Fewer women in the state parliament

Our reader Ulrike Block-von Schwartz from Braunschweig notes:

I find it regrettable that there are fewer women in the new state parliament.

On the subject researched Svenja Paetzold-Belz

After the election on 15. October, the number of women in the state parliament dropped from 31.39 percent to 27.73 percent. As a result, Lower Saxony slips from 9th to 12th place out of 16 in a comparison of the German states.

The result: only 39 of the 137 members of parliament in Lower Saxony are female. This means that the proportion of women is as low as it was last 20 years ago. By way of comparison, the highest number of female members of parliament sits in the Thuringian state parliament (40.6 percent), while Baden-Wurttemberg (24.5 percent) takes last place.

That's why organizations like the German Women's Council are calling for a parity law. This law would require parties to alternate women and men on their electoral lists. Critics, however, consider this undemocratic. "It works in France," Cornelia Klaus, chairwoman of the Lower Saxony State Women's Council, commented to our newspaper, calling for more commitment from parties. "Nothing happens on a voluntary basis. There are still party alliances whose nomination practices are pure cronyism. It is difficult for women to get into these positions. This discourages many," says Klaus.

Since the 1990s, the proportion of women in the Bundestag and in state and local parliaments has stagnated. Until then, they had been rising over the years, according to the Lower Saxony State Council for Women. For the first time, they fell again with the 2008 state elections – from the provisional high of 34.4 percent to 30.9 percent. Klaus also sees reasons for this in the often still classic distribution of roles. The genders are not evenly represented in the parties, either, according to statistics from the Federal Agency for Civic Education.

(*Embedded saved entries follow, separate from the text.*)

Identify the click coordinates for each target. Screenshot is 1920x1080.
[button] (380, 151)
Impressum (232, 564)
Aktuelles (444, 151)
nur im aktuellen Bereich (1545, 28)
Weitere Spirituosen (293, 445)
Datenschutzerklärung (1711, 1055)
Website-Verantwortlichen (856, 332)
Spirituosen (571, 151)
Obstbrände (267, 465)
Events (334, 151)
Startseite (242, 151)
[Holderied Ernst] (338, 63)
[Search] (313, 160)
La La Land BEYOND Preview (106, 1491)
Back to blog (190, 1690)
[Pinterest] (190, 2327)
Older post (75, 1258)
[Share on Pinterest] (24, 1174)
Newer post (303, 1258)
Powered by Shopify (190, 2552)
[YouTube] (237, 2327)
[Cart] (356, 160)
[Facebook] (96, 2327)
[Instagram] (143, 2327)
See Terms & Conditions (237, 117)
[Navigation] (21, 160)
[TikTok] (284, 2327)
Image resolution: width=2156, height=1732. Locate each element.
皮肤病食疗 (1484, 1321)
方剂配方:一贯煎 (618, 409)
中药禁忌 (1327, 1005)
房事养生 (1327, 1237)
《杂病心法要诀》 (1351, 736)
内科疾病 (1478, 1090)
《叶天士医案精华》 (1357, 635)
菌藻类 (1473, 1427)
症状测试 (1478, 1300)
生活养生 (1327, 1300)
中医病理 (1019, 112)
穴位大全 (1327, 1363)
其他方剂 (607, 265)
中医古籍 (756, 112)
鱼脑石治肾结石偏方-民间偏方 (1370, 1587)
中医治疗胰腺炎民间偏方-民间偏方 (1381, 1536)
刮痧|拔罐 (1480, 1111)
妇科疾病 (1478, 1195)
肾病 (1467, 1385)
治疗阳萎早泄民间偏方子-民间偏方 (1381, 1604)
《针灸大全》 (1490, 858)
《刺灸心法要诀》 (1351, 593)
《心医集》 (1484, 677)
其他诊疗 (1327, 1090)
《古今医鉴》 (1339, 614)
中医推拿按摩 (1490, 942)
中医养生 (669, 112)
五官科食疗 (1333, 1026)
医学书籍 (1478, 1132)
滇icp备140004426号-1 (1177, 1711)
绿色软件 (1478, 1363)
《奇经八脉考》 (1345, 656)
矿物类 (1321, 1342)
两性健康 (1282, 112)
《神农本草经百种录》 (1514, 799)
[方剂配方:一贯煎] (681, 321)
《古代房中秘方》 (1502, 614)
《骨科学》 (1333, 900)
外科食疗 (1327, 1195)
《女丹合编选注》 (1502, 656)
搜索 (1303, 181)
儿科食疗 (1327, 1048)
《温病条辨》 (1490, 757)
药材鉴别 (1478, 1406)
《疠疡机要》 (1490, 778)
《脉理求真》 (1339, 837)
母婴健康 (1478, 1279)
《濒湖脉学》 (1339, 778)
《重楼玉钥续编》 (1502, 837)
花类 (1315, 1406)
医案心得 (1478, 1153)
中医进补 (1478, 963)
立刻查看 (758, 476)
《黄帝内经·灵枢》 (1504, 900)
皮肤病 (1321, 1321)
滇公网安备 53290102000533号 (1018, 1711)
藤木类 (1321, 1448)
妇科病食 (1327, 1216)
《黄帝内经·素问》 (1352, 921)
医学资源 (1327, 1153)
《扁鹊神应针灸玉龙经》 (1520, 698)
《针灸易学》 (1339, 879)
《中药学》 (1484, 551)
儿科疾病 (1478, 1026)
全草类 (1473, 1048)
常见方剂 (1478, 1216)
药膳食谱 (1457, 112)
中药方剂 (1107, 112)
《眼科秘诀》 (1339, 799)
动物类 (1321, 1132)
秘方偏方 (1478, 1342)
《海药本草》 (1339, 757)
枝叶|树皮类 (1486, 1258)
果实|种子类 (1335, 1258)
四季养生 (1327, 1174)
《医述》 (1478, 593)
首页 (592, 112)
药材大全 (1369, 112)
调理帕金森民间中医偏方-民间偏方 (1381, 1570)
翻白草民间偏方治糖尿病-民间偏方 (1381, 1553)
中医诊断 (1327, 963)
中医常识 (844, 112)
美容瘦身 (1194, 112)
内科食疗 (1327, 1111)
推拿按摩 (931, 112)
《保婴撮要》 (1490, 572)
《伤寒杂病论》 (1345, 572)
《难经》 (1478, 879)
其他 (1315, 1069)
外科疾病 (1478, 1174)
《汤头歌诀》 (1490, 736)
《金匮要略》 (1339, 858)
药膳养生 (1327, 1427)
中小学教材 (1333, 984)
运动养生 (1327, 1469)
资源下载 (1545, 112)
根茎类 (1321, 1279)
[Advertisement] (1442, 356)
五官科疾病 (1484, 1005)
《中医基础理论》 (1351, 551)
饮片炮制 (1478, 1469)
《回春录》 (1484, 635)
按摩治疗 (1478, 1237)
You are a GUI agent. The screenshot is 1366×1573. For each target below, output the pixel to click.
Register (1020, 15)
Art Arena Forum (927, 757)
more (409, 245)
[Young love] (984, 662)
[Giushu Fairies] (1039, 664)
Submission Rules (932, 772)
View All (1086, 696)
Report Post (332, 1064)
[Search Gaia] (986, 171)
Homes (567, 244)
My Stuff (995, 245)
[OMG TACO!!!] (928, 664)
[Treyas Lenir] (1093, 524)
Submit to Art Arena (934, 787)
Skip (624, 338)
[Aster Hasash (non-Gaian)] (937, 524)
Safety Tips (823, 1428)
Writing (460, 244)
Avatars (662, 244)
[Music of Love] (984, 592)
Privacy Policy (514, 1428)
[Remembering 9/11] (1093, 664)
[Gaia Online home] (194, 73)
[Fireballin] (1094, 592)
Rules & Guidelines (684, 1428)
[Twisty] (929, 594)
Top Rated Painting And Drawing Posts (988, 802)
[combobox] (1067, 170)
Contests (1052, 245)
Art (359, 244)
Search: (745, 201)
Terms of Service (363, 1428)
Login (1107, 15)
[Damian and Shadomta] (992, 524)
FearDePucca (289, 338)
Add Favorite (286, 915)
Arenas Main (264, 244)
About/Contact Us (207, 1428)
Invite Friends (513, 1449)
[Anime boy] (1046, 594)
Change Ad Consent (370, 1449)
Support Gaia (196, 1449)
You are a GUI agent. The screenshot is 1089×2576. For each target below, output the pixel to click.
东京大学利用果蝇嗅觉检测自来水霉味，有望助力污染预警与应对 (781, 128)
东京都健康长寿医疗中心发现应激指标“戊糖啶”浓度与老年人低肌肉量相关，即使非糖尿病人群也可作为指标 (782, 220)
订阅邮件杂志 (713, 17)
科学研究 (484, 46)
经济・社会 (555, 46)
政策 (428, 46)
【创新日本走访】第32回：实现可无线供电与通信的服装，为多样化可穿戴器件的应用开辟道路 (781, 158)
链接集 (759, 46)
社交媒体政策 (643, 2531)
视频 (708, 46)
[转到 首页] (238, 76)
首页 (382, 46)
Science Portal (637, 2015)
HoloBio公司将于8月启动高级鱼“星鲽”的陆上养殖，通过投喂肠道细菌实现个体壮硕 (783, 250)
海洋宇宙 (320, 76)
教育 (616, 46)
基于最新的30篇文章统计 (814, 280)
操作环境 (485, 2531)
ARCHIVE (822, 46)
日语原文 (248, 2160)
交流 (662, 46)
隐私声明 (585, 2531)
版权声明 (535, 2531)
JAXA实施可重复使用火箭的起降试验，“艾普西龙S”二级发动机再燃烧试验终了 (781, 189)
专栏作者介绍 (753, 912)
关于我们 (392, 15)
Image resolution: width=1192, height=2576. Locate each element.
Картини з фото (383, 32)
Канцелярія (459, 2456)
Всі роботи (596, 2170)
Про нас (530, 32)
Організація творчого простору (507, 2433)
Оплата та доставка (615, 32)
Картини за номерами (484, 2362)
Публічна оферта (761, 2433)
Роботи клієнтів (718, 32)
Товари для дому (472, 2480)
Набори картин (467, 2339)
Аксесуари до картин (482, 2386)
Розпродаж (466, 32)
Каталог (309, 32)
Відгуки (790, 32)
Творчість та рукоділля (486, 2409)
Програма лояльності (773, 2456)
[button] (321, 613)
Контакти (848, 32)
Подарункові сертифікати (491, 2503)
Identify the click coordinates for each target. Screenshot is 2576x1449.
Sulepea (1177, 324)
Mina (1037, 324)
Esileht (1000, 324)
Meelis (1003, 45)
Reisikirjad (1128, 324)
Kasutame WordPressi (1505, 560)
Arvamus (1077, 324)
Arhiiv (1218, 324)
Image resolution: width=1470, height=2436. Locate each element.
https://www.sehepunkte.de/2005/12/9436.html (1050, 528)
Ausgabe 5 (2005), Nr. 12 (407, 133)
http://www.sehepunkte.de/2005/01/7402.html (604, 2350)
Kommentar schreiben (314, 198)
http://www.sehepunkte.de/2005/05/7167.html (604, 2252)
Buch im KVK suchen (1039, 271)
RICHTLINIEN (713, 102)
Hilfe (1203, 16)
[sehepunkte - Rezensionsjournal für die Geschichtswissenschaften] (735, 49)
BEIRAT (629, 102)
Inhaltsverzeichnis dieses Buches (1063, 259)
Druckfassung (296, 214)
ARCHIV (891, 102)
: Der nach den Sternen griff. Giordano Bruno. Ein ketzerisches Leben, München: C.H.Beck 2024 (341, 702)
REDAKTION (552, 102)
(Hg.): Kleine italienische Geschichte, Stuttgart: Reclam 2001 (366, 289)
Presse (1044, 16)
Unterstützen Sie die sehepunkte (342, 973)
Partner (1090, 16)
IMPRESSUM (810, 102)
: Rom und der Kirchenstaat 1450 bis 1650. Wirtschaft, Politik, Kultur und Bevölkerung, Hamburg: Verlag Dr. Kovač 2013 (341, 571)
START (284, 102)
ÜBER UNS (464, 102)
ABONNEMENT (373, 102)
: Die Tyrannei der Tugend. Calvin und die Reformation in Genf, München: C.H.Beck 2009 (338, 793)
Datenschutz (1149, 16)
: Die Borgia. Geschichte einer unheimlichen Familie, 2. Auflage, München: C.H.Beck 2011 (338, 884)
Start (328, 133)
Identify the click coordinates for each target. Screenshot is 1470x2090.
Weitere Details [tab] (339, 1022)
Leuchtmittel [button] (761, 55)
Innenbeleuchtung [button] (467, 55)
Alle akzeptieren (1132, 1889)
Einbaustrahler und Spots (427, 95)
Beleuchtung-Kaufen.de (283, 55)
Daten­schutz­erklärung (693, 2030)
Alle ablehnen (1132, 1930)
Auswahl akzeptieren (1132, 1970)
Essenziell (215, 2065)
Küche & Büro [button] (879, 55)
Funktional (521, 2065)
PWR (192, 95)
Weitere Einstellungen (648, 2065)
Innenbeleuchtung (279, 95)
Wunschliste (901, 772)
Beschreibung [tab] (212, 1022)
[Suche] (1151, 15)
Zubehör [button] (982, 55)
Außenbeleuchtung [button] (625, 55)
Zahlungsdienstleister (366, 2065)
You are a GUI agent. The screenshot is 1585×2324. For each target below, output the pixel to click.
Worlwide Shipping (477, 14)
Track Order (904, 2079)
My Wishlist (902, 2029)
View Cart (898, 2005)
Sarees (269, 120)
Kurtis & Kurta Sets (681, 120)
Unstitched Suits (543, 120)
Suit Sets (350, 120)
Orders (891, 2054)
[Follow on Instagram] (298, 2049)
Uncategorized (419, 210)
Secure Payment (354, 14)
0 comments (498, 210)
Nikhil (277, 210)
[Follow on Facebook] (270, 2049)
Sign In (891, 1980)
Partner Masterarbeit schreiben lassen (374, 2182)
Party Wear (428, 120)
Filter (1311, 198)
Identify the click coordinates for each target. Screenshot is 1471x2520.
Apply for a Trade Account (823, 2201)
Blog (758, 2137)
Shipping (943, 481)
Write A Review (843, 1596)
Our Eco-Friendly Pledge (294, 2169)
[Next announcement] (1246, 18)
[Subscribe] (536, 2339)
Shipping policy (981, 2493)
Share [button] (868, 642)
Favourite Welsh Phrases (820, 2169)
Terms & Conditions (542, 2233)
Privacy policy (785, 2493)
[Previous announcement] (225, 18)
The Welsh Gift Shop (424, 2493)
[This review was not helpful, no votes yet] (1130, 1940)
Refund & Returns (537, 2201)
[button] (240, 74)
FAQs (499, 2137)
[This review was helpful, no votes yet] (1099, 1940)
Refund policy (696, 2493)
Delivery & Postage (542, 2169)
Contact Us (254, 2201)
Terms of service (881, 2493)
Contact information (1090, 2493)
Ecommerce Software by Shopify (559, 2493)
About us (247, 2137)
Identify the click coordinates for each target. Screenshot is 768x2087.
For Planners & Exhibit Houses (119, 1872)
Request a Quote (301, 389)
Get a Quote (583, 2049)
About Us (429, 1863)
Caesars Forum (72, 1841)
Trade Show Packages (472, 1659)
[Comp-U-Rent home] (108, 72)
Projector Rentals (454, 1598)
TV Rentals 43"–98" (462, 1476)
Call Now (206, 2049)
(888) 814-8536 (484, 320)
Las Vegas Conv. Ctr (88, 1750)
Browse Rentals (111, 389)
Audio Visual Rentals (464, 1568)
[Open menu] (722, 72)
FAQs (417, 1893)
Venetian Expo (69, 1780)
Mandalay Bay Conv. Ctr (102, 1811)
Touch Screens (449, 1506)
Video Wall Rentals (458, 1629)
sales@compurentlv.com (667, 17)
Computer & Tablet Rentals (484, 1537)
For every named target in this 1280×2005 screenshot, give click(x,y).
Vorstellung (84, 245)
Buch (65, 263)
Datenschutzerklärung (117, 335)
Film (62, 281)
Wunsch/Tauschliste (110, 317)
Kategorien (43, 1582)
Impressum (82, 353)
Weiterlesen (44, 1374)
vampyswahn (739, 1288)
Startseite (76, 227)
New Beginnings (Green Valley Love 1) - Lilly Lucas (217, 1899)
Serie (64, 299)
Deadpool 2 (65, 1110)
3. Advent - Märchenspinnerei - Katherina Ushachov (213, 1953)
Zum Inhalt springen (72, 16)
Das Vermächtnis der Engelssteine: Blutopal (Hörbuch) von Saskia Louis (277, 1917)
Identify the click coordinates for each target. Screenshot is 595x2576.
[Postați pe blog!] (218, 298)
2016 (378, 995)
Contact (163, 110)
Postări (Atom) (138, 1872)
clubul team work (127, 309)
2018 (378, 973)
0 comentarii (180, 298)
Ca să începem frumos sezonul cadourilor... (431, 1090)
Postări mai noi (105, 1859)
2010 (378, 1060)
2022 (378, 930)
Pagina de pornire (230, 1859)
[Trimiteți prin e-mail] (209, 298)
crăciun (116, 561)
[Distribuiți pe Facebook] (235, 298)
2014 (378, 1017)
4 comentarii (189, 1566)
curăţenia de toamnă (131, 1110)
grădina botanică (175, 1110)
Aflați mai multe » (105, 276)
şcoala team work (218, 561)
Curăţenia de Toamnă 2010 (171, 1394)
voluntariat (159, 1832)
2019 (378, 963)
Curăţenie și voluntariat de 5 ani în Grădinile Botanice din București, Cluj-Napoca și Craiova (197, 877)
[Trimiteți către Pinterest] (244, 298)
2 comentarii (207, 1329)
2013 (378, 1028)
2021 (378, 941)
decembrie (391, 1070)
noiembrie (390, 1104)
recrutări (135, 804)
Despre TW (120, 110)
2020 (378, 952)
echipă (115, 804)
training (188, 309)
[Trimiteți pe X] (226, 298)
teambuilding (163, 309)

In terms of party membership, women were most represented (in December 2015) by the Greens (38.3 percent), followed by the Left (37.2 percent) and the SPD (32 percent).

There are several reasons for the current drop in the proportion of female parliamentarians. For example, the Green Party, which voluntarily follows the parity principle, achieved a poor election result. In addition, the AfD moved in for the first time – and only one of its nine deputies is a woman. The SPD won many districts directly, the candidates were mostly men. For example, only 18 of 55 SPD seats (32.7 percent) are held by women; for the CDU, 9 of 50 seats are held by women.